How GPUs Work

ak217 · on Dec 15, 2014

This overview, while a great start, doesn't really dive into the details of how modern GPUs work. Since 2007, many of the limitations that held GPUs back from being general-purpose computers have been removed (by relentless efforts of NVIDIA and to a lesser extent ATI/AMD, spurred in large part by NVIDIA's traction in the supercomputing space, for example http://en.wikipedia.org/wiki/Titan_%28supercomputer%29). My go-to source for a lot of these developments is AnandTech (http://www.anandtech.com/tag/cuda) but I'm sure there are plenty of other resources others can point to.

Another fascinating bit is that NVIDIA and ATI/AMD have developed what are now the largest general-purpose processors in the world (over 5 billion transistors per chip and counting - available in consumer GPUs for under $300, as opposed to Intel's largest Xeons that top out at 4 billion and cost $2000+) but are being held back at the 28nm process because their fab partner (TSMC) is oversubcribed by smaller, higher demand ARM chips that go into phones.

rgbrenner · on Dec 15, 2014

> but are being held back at the 28nm process because their fab partner (TSMC) is oversubcribed by smaller, higher demand ARM chips that go into phones.

TSMC plans to begin 16nm finfet production early 2015.. although they're doing it so they can supply apple and keep up with samsung (who also supply apple and have plans for 14nm/16nm).

nvidia's parker is suppose to use finfet and they're a customer of TSMC.. but parker will be a 64-bit arm cpu for servers/mobile devices.

ChuckMcM · on Dec 15, 2014

This from January of last year : http://www.dailytech.com/TSMC+Were+Far+Superior+to+Intel+and... suggested 16nm at the end of this year. Vs Intel doing 14nm.

mej10 · on Dec 15, 2014

What are you meaning by general-purpose here? Do you not have to use a different programming model anymore?

dantillberg · on Dec 15, 2014

The parent is referring to how CUDA's introduction enabled developers to write and compile C-ish code to run on a GPU, while previously programmers could take advantage of the power of GPUs for non-render computations by hacking the pixel shaders and such, bending the graphics hardware to do something it was not designed for.
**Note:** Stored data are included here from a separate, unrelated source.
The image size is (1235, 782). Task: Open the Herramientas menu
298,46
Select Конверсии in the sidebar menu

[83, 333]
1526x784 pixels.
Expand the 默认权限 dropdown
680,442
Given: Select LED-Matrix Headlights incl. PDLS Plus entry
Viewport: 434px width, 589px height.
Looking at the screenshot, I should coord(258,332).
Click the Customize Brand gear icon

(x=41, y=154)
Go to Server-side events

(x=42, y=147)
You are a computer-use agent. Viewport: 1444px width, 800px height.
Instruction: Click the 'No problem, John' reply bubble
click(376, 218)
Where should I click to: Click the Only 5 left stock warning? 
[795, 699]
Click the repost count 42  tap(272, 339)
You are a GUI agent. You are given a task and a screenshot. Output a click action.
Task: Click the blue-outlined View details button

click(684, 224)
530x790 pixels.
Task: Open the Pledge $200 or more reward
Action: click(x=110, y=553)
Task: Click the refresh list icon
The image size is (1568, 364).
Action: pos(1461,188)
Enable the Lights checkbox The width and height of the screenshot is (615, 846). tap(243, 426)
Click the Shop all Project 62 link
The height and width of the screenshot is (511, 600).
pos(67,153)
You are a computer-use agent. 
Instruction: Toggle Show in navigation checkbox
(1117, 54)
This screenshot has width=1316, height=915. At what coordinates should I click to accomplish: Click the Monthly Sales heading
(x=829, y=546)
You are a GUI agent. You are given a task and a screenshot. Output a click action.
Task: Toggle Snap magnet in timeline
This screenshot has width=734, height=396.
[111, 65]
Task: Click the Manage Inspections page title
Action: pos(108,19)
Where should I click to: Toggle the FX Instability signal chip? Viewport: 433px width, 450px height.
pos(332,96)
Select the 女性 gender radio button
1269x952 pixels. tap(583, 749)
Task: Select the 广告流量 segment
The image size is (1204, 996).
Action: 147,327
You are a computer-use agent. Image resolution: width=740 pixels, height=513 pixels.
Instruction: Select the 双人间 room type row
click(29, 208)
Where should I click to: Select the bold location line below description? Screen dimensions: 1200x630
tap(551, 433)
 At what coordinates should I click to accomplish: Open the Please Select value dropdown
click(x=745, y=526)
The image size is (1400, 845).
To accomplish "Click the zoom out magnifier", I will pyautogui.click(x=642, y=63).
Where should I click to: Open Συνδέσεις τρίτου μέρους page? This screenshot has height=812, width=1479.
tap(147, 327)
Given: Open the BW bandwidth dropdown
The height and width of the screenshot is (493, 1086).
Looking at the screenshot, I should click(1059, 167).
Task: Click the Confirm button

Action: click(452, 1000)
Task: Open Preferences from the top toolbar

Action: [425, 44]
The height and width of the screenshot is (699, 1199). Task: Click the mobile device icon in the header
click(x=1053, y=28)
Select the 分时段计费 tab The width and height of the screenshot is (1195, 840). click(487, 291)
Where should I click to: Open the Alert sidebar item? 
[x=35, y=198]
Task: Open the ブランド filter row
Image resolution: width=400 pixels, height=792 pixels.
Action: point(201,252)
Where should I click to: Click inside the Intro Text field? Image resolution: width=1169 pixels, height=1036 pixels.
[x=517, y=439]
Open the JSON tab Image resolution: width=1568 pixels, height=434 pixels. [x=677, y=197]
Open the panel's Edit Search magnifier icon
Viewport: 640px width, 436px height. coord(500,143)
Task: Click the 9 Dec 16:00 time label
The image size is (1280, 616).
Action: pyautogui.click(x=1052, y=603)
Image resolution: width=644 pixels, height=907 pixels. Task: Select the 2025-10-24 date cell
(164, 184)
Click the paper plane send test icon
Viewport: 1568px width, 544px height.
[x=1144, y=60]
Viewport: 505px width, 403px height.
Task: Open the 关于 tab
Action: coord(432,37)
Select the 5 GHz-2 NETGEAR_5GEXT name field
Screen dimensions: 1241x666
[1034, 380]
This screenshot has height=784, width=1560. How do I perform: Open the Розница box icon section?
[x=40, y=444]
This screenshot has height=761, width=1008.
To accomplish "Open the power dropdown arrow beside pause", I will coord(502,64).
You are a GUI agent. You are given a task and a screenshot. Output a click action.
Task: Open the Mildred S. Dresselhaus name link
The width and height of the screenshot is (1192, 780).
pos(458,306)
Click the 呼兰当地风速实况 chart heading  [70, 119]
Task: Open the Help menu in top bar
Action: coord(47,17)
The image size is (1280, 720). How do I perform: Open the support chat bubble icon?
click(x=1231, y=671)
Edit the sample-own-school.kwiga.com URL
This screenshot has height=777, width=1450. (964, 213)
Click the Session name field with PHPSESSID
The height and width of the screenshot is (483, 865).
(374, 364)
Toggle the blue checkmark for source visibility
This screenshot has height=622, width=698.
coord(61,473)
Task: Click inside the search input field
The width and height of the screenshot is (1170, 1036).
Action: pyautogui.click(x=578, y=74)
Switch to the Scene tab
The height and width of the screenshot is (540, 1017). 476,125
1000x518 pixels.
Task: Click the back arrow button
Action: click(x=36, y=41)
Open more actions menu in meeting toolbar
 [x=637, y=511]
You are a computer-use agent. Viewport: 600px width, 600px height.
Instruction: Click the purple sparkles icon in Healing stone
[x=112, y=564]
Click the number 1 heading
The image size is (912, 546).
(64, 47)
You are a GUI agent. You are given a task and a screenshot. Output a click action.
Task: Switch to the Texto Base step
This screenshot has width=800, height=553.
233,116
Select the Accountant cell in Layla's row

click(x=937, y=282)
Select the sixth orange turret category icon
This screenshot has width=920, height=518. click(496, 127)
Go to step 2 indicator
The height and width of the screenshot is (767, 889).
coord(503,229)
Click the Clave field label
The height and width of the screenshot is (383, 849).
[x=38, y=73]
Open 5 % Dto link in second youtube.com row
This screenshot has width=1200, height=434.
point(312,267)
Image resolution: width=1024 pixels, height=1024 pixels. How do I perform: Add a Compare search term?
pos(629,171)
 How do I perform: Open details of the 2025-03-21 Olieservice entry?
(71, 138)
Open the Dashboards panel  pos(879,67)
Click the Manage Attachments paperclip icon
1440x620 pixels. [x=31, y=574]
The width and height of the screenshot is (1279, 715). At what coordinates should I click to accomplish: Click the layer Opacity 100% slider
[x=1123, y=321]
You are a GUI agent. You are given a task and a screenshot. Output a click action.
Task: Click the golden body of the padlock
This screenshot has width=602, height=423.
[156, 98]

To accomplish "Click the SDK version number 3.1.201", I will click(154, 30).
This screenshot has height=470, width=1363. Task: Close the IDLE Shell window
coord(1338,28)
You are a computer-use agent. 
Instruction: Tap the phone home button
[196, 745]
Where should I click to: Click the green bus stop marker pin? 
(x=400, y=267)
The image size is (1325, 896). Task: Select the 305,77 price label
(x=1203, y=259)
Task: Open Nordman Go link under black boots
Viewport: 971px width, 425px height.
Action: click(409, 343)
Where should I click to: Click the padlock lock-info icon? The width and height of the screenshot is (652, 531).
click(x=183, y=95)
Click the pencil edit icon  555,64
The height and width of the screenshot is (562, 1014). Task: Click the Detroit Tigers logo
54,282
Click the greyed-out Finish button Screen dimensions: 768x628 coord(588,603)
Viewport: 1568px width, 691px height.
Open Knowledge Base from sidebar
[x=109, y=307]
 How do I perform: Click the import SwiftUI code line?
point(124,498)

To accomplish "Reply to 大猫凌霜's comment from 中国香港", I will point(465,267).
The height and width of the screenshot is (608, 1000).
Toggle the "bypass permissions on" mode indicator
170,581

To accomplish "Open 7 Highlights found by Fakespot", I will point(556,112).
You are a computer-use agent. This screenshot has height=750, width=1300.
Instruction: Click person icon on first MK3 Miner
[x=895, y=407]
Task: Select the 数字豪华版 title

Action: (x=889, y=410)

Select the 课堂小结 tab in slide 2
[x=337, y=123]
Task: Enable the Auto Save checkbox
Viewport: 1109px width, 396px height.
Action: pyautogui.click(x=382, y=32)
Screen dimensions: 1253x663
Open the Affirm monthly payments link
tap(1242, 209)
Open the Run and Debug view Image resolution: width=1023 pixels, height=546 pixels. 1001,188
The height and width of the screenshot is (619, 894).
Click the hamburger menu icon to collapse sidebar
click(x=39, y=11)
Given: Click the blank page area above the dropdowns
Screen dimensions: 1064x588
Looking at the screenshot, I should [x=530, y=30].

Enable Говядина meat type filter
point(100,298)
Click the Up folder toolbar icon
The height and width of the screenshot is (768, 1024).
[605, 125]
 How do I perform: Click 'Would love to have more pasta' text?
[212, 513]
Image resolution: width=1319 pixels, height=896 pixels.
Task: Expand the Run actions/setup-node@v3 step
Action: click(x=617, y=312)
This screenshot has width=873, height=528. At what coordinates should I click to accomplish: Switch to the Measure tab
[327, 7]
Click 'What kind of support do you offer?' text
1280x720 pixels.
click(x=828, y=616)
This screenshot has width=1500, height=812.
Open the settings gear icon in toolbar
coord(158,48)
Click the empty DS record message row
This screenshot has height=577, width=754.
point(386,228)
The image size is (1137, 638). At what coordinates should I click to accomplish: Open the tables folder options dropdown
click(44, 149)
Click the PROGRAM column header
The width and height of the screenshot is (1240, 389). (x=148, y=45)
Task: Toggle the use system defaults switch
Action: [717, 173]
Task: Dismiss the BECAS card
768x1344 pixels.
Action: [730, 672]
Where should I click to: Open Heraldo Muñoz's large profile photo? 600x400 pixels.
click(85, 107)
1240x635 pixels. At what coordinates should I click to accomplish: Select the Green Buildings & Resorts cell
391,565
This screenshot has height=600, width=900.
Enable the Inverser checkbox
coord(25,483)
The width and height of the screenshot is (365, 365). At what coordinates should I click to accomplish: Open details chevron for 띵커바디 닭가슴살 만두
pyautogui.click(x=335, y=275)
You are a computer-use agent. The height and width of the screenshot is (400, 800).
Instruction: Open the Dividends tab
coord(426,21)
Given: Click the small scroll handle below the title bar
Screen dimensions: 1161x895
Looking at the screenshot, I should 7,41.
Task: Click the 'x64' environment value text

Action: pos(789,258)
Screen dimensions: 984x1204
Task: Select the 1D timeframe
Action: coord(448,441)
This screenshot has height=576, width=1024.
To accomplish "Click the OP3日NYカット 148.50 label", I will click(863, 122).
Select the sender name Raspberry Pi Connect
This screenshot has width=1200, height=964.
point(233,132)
You still have to write your program in a very different way in order to run efficiently on GPUs as opposed to CPUs.

mej10 · on Dec 15, 2014

The comparison to a Xeon is what confused me. I didn't think such a development had taken place.

m_mueller · on Dec 15, 2014

I'd sum it up like this: GPGPU can be made to run any computational code - this doesn't mean that it's necessarily faster though (otherwise we could just forget about CPUs couldn't we?). A few things need to be true in order for GPUs to execute something with a speedup compared to CPU:

1) Code needs to have at least 1k, better 10k+ parallel 'threads'.

2) These threads should be largely data parallel (branching is possible but hurts performance more significantly than on CPU).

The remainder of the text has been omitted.